What can I do to prevent this scenario from accruing?
BYMC
04-13-2020 11:18 AM
Hello,
post the configs of both routers. Only one router can be the active router, so there must be some sort of misconfiguration. When the connectivity between the inside interfaces is lost, typically the router configured with the higher priority and configured as preemptive router, becomes the primary router...
04-13-2020 11:35 AM
Hi,
As HSRP peers exchange Hello packets, they need to be able to reach to each other. If they can not reach each other (or if the standby did not receive 3 Hello packets by default), both assume they are active. So, the only solution is to make sure they could reach each other. As far as I know, there is no work around for that.
HTH,
Meheretab
04-13-2020 12:02 PM
I have not test bedded this yet but if I configured a tracker in both router's HSRP configuration pointing at the other router outside/WAN interface IP address.
What are your thoughts?
04-13-2020 12:40 PM
04-13-2020 12:47 PM
Well thats what I was thinking after asking the question. Thanks
The site cleaned up their rack and missed some cable connections.
Keep safe
Thanks
bymc
04-13-2020 03:06 PM
BYMC
There are things that we do not know about your situation and that impacts our ability to give good suggestions. As I understand it you have 2 routers that provide routing for some inside network. The routers run HSRP to provide redundancy for the inside network. There was a problem with cabling and the routers could no longer communicate with each other on their inside interface. It is not clear but I am assuming that one (or perhaps both) of the routers could no longer communicate with anything on the inside network. Is that correct?

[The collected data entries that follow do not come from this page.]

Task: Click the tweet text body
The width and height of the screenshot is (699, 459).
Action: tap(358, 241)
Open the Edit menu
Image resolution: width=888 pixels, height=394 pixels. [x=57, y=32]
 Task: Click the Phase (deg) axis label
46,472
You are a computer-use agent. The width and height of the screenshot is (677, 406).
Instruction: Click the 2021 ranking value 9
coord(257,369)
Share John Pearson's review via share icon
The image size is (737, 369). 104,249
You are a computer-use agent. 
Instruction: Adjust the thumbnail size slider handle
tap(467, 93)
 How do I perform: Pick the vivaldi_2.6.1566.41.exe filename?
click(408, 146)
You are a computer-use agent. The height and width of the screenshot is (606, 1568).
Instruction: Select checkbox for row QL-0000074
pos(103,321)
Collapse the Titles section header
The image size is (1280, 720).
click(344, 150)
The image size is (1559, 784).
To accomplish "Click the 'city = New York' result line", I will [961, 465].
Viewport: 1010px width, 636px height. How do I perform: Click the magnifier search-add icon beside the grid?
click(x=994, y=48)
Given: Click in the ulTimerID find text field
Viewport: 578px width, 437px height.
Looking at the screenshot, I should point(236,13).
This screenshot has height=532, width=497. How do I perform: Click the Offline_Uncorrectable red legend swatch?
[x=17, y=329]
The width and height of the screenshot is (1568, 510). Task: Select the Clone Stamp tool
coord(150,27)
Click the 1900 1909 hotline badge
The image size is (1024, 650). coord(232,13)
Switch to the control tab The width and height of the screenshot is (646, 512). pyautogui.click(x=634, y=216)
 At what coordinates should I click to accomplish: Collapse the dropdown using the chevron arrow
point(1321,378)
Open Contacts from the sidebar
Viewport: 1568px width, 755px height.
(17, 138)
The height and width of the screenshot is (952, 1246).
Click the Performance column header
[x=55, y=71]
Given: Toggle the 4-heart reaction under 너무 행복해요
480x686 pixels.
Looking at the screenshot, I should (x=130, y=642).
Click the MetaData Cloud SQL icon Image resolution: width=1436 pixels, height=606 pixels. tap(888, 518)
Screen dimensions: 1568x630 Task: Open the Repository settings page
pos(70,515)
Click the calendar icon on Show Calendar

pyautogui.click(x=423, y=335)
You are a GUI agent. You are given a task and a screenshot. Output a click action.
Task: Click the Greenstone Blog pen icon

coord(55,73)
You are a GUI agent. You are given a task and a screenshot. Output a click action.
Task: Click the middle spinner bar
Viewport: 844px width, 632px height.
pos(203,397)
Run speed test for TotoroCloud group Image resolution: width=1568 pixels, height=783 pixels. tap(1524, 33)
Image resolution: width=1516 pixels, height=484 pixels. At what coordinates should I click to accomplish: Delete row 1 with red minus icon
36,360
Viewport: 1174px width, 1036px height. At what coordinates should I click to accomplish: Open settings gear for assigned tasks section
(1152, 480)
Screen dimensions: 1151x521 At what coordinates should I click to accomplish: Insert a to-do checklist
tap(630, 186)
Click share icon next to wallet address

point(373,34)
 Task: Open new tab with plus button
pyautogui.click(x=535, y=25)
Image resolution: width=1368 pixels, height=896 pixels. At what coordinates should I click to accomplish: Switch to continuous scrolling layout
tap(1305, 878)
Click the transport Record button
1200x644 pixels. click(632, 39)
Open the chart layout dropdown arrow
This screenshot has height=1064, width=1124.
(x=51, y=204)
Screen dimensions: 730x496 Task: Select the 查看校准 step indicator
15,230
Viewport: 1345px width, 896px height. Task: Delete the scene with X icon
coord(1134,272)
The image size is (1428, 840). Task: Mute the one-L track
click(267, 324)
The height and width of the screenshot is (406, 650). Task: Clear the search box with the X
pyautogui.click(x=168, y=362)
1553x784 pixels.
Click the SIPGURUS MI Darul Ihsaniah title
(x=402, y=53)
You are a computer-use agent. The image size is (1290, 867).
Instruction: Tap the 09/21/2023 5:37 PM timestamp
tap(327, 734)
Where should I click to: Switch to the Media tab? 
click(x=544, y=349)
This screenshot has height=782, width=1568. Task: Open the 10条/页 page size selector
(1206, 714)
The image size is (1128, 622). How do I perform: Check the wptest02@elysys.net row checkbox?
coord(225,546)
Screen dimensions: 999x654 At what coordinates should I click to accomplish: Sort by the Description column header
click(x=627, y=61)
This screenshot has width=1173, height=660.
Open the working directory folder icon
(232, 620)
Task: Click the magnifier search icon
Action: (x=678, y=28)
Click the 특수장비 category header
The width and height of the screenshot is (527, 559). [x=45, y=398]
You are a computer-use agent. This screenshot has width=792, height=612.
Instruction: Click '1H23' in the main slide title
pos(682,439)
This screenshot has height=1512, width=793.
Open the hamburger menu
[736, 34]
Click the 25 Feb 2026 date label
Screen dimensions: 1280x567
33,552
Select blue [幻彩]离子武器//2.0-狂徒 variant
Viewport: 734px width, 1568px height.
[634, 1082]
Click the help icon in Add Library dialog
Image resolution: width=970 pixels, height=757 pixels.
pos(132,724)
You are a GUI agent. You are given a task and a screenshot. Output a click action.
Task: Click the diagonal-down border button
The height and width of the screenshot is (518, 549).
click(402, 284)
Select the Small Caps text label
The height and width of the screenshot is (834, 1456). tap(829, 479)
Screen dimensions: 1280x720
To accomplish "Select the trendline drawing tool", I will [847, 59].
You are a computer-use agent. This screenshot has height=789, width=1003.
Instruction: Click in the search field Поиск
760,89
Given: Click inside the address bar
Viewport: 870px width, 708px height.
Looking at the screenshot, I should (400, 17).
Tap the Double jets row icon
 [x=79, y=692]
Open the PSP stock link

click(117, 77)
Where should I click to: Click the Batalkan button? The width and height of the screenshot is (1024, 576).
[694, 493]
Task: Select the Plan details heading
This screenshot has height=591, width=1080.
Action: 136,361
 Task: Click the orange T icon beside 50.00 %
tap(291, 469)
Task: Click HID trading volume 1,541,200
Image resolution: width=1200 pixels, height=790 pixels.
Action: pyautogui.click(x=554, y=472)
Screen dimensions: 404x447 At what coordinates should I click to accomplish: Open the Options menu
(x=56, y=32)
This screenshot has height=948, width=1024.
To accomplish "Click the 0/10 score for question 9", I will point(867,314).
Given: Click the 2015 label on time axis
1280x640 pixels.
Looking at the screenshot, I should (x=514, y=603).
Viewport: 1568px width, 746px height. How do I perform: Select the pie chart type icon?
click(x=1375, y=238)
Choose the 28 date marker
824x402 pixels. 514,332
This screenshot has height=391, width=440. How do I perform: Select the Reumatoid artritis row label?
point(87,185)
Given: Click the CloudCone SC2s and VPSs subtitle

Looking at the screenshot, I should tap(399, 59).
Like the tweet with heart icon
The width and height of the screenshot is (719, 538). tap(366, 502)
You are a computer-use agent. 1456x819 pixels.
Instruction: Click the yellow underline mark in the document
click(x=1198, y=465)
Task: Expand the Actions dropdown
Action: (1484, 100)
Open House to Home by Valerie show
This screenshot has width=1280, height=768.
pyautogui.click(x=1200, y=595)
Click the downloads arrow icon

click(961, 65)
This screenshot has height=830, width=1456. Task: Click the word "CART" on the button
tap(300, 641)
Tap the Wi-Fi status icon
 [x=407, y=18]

And you describe the problem as being that both routers advertised the inside network. It is not clear what is the normal situation. In normal times do both routers advertise the inside network or do you have something that controls which of the routers advertises the inside network? It is also not clear how the routers are advertising the inside network. Is the advertisement done using a dynamic routing protocol or some other way? How is the inside network injected into the routing protocol (redistribute connected, or redistribute static, or using a network statement)? If there is a static route perhaps there is a possibility of some track on the static route testing reachability to the inside resources? Or perhaps there is a possibility of writing some EEM script to control the dynamic routing protocol testing access to the inside network?
I will offer this observation that some problems are easy to fix and should be fixed. But some problems are complex to fix and the effort expended to fix them may not be worth it. I suspect that your problem is in the latter category.